Warm Fuzzies

prayer shawlsWe have a lot of book groups and girlfriend posses through our shop, but on Monday past the women of Hiltons Methodist Church came bearing gifts.

Prayer shawls, and chemo hats and scarves for the community. Made with love and prayers for healing, and yarn in pretty, bright colors.

It was frighteningly easy to get those distributed. Jack and I immediately set aside some for cancer fighters we knew: an elegant executive approaching retirement coping with breast cancer; a buoyant cat rescuer who lets nothing get her down, including chemo; a young mom facing killer lymphoma; one of my most feminine ever friends, a healthy-eating, beautiful, petite woman who has that rare kind of cancer prevalent in men of African descent; and a 12-year-old boy (who got the camouflage lap blanket).

The rest we gave to my friend Leigh Anne – herself fighting cancer, and the director of our local cancer center – to bless those who might have less family and friends around them when they need a warm fuzzy moment.

Of all the things Little Bookstore has done, this might be the nicest: that people bring to our community gifts of love from theirs. When I put out an appeal last summer for postcards, so the Quakers doing prison visits could send them to guys in the federal penitentiary, y’all sent 400 cards, plus the nicest notes, and even sheets of stamps. When my friend and I stared making “spay and neuter afghans” to pay for the cats of Wise County being rendered non-reproductive, people on the West and East coasts and many places in between bought them.

And when I’ve blogged about friends in need–Sue’s bookstore in Wisconsin, the stealing of Elissa’s dog rescue raffle money–responses have been practical, and sweet, and positive. Sure there’s stuff that goes wrong with the world, but while there are women knitting prayer shawls filled with love, how bad can it be?

Stay warm, y’all.

ARE THESE INTERESTING QUESTIONS?

Finally, I have done as my wise (and patient) agent Pamela suggested, and written “Questions for book group discussions of The Little Bookstore of Big Stone Gap.” Since many minds make smooth sentences, if you have any suggestions, please send them along. I’d particularly like to add a couple on bookshop management, if any other store owners out there have ideas. I kinda hit a blank wall, writing stuff that was too esoteric. Thanks!

1. Have you ever tried to fit into a place you weren’t from or familiar with? What did you find were the joys, the barriers, the unexpected curve balls of doing so?

2. Is there a snake pit in your life? Do you agree with Wendy’s assessment that almost all of us face such job situations at some point?

3. Cats: what place do they have in the lives of bookstores? Have you seen the newest cats and fosters at Tales of the Lonesome Pine (online via Wendy’s blog)? What do you think about the overpopulation problem of companion animals in the United States? What responsibilities, if any, do humans have toward animals?

4. Of all the stories in Little Bookstore, the two that seem to resonate most with people are of Wee Willie, and the Kiwanis letter. People run the gamut, don’t they, from being unpleasant to one another, to being generous beyond imagination. Why do you think these two stories have been the most mentioned by readers? Do you have circumstances in your own life where you experienced something similar?

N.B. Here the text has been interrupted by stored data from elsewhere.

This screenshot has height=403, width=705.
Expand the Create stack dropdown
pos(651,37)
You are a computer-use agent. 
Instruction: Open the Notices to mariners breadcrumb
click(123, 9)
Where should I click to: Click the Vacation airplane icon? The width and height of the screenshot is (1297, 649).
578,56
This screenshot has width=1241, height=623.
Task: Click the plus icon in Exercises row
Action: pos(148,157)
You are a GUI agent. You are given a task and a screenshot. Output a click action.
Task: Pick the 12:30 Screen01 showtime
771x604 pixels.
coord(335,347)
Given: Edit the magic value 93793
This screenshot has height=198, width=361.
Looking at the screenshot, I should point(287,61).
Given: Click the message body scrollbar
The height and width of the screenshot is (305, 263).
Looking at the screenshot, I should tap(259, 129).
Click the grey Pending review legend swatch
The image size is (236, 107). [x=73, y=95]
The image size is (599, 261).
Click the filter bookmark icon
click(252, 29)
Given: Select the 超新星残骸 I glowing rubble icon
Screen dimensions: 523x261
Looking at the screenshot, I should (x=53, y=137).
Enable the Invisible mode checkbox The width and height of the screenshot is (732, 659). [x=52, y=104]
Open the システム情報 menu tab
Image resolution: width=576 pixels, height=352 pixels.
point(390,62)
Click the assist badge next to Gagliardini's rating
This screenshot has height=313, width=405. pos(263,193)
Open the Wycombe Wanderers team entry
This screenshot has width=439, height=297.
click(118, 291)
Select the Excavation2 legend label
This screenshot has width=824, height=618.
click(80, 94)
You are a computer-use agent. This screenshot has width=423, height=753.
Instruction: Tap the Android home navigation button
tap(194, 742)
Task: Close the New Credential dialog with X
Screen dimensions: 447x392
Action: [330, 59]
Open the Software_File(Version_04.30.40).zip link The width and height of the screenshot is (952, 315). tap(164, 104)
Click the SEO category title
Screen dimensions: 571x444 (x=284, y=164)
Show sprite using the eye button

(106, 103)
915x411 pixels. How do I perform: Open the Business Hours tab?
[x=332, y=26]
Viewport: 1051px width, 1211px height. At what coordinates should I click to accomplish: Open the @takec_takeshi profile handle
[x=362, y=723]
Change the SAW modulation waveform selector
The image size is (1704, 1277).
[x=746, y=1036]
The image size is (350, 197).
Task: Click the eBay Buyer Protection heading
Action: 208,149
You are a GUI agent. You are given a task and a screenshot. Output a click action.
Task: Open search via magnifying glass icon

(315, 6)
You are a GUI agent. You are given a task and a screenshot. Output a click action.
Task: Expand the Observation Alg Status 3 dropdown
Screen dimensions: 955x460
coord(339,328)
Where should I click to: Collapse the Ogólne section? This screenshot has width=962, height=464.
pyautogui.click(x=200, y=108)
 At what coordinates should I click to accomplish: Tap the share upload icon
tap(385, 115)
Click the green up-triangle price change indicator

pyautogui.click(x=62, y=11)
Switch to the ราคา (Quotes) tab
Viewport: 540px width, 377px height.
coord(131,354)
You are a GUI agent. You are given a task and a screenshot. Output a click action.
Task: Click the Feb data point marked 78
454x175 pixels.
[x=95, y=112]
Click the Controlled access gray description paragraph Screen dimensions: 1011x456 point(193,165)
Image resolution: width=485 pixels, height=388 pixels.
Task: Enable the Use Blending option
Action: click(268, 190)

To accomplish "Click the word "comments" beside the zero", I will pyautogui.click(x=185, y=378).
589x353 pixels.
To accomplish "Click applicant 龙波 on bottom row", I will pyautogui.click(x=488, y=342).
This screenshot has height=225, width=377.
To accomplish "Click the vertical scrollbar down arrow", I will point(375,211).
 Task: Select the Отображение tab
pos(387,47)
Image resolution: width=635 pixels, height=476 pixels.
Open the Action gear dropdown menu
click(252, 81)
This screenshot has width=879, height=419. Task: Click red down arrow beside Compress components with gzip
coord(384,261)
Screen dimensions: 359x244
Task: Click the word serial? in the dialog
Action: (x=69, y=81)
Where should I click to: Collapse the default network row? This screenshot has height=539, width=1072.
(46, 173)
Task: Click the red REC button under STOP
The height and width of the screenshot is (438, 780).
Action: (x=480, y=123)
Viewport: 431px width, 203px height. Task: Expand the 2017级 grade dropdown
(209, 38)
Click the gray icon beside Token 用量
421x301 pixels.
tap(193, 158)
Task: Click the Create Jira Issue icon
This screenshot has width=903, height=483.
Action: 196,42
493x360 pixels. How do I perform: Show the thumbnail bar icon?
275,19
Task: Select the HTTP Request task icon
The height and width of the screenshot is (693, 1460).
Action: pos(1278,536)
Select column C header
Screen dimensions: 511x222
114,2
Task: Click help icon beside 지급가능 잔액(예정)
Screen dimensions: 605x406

5. Fire victims replacing childhood books is a poignant expression of loss, love, and memory. What do you think this priority says about us as humans?

6. Reading Little Bookstore, do you see places where people misunderstood each other, misrepresented each other, yet overcame these miscommunications to understand each other? Do these moments have echoes in your life?

7. If you could suddenly change your life tomorrow, start a business, leave your residence or job, whatever…would you? If so, what would you do? If not, why not?

8. What’s the difference between luck and learning fast to adapt? Where did you see these differences in how Jack and Wendy survived their inept start at being bookstore owners?

9. Wendy talks a fair bit about happiness and contentment. She quotes several other authors and how they describe happiness. Does happiness disappear when you look it square in the face, or elude us when actively pursued? Is it true, as Garrison Keillor (an author not quoted in the book) says, that the realization of happiness comes moments after whatever has made us happy ends? Or can we recognize contentedness when we have it?

10. Discuss the role independent bookstores play in reading satisfaction. Is the process of acquiring the book part of the story it tells, or is cheap, fast, and easy what we want in our shopping experiences nowadays? Is it worth paying more to visit a real bookstore (and do you really pay more)?